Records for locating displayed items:
-- begin --

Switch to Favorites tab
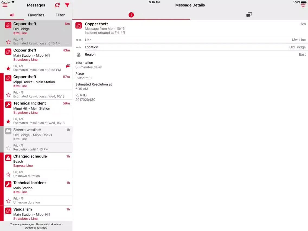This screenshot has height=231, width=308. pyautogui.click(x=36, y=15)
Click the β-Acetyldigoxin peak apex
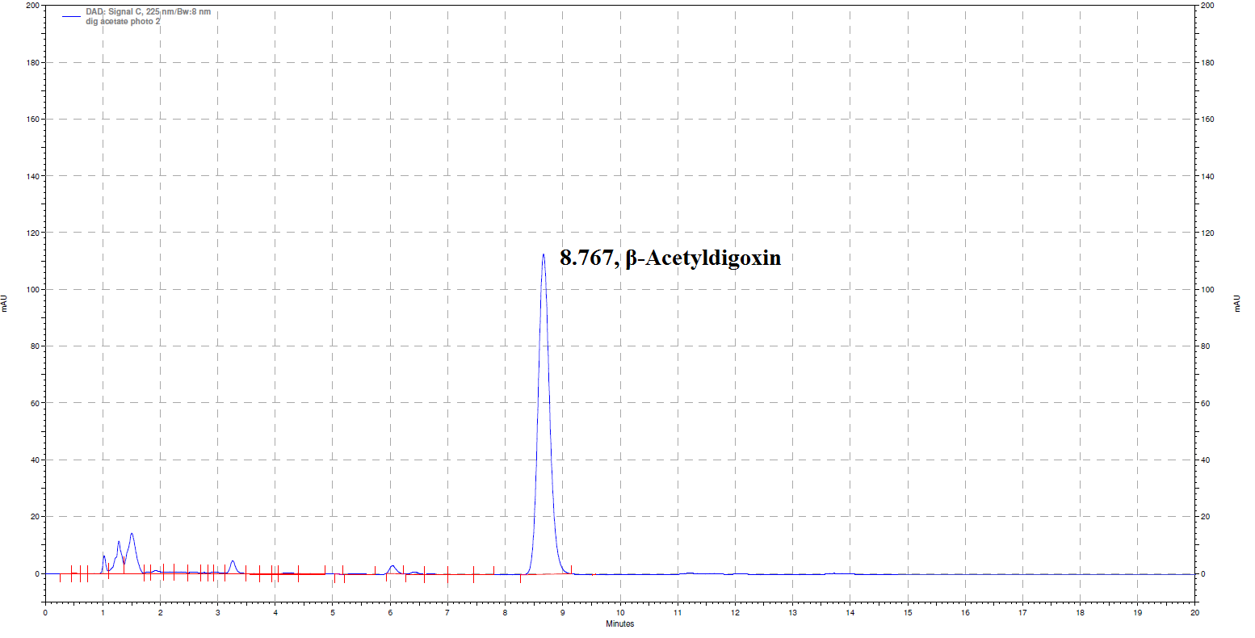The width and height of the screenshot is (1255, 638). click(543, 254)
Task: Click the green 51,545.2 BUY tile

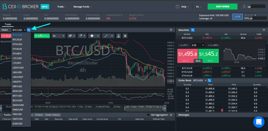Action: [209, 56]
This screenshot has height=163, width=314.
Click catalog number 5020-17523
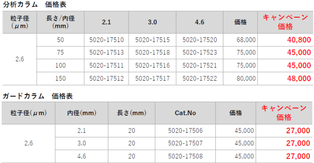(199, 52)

-- end --

TO BE DONE: Edit all the entries above so that "tab" becomes "pane", changing nothing else, and leave the pictures out of your answer.

FINISHED TASK:
Switch to Favorites pane
This screenshot has height=231, width=308. pyautogui.click(x=36, y=15)
Click the β-Acetyldigoxin peak apex
The width and height of the screenshot is (1255, 638). click(543, 254)
Task: Click the green 51,545.2 BUY tile

Action: [209, 56]
This screenshot has height=163, width=314.
Click catalog number 5020-17523
(199, 52)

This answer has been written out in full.